Pauvre Rose ! quand je devais passer quelques jours de vacance chez sa sœur à Ste-Martine, elle ne se possédait plus tant la joie s’emparait de tout son être. Elle ne trouvait plus de mots assez justes pour me le dire dans sa lettre ; les expressions lui manquaient pour rendre ses sentiments. « J’ai tellement hâte de te voir, me disait-elle, que je suis incapable de t’écrire ; tu me pardonneras la brièveté de ma lettre, n’est-ce pas ? Cette brièveté te montre la grandeur de mon bonheur ».
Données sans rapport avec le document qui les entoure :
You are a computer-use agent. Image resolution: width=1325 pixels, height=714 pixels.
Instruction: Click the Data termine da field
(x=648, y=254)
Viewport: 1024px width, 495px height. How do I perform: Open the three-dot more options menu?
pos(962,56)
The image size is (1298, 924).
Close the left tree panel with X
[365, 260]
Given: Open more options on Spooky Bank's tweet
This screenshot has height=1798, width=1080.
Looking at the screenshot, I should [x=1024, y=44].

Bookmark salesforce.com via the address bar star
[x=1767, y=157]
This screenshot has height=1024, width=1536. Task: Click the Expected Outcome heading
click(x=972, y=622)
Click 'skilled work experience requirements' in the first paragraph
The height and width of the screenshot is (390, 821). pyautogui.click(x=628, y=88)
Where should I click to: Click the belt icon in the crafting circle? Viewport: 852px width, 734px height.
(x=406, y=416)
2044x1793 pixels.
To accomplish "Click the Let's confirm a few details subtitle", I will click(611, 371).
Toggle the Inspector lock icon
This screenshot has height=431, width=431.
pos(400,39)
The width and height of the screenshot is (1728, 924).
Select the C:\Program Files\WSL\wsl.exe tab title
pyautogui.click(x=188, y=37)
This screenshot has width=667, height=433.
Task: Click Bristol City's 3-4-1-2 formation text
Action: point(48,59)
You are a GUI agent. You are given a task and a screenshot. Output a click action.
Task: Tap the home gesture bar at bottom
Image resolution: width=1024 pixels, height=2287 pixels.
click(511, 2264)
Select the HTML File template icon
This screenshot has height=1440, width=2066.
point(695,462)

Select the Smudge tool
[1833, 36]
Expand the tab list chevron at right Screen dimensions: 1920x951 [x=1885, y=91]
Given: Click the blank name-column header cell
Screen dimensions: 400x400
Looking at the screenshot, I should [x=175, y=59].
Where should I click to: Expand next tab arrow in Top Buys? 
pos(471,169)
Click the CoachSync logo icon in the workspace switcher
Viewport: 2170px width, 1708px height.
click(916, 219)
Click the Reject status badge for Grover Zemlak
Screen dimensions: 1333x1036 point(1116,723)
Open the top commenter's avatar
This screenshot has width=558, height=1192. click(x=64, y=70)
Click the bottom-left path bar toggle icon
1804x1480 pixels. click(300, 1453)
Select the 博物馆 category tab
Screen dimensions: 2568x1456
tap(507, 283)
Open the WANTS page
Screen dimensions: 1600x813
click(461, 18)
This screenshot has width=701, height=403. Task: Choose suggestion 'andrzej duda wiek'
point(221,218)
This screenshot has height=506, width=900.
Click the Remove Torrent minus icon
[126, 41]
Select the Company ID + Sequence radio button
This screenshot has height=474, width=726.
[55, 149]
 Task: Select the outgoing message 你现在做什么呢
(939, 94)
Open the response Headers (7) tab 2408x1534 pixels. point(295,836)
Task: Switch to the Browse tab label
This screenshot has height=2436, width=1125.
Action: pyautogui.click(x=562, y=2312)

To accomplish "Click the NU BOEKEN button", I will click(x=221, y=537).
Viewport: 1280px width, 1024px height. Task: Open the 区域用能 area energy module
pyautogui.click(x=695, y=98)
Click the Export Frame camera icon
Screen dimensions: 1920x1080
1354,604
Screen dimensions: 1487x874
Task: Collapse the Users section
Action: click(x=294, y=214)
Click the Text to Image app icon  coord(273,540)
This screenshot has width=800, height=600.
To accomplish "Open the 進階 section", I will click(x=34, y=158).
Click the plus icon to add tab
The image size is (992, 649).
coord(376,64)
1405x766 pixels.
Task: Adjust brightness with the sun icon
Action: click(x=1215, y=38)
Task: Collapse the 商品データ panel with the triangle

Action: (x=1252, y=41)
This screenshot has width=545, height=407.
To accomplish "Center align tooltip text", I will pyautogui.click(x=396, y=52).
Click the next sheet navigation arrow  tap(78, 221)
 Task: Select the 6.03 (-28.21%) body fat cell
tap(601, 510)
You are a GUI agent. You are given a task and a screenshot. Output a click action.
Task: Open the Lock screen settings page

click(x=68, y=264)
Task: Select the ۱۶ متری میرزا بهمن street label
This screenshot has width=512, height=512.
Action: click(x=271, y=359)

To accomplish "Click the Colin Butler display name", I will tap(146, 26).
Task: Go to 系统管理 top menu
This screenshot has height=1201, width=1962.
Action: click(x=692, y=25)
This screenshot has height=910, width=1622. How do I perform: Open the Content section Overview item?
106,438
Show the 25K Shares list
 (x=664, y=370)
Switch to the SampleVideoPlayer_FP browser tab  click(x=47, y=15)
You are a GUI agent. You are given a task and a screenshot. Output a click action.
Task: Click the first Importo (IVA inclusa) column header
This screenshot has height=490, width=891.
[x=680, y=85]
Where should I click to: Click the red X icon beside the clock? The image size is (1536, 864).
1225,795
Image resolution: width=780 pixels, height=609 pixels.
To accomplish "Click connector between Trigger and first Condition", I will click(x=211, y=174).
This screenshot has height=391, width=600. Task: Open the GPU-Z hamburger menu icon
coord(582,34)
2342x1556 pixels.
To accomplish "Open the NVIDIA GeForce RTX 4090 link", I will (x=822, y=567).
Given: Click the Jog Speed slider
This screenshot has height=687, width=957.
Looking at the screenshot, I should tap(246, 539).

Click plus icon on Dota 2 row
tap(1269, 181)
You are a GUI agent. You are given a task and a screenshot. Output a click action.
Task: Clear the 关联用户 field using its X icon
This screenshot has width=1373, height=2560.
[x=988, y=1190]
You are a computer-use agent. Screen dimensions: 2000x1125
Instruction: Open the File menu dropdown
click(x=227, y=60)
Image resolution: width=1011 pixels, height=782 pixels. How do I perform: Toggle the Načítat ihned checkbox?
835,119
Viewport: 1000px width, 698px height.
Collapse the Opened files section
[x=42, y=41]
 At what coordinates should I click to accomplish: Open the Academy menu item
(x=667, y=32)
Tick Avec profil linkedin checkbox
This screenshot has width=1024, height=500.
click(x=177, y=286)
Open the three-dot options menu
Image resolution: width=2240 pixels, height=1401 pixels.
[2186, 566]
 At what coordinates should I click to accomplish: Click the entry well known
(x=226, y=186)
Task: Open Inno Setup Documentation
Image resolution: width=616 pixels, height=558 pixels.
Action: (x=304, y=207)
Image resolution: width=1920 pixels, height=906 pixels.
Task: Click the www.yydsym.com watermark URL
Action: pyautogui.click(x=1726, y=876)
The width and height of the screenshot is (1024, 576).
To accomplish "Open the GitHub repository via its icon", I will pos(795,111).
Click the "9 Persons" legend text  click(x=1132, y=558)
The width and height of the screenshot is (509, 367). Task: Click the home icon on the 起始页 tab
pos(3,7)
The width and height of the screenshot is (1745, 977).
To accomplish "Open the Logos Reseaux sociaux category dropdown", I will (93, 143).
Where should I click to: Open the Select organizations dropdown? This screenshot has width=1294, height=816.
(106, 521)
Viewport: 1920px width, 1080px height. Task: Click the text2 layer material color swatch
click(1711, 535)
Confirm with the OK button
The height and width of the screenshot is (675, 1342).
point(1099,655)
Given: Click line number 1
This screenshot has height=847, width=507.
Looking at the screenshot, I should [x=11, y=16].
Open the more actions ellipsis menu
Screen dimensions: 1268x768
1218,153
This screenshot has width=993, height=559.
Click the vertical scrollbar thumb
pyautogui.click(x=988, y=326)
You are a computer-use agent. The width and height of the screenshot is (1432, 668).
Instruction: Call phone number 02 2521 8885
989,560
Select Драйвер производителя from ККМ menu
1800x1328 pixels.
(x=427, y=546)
Quand je repartais, son chagrin était immense. « Merci, mille fois merci, répondait-elle à ma première lettre, de ton aimable missive. Elle est arrivée juste à temps pour calmer mes angoisses, car j’étais rendue à l’acmé de l’ennui. Tu ne peux croire, tu ne peux comprendre toute la peine que ton départ me cause. Parfois j’aimerais autant que tu ne viennes pas, car j’ai trop de chagrin après ton départ ; je ne puis trouver de mots pour t’exprimer toute ma douleur. Parfois je m’en veux de t’aimer autant, et tu ne saurais croire ce que j’en souffre. Cependant je veux te voir et te revoir ; car la douleur de te voir partir, quoique immense, n’est pas aussi grande que le plaisir, que la joie que j’éprouve quand je te vois près de moi. Mon cher Elphège, plus je te vois plus je te découvre de qualités et plus je t’aime ».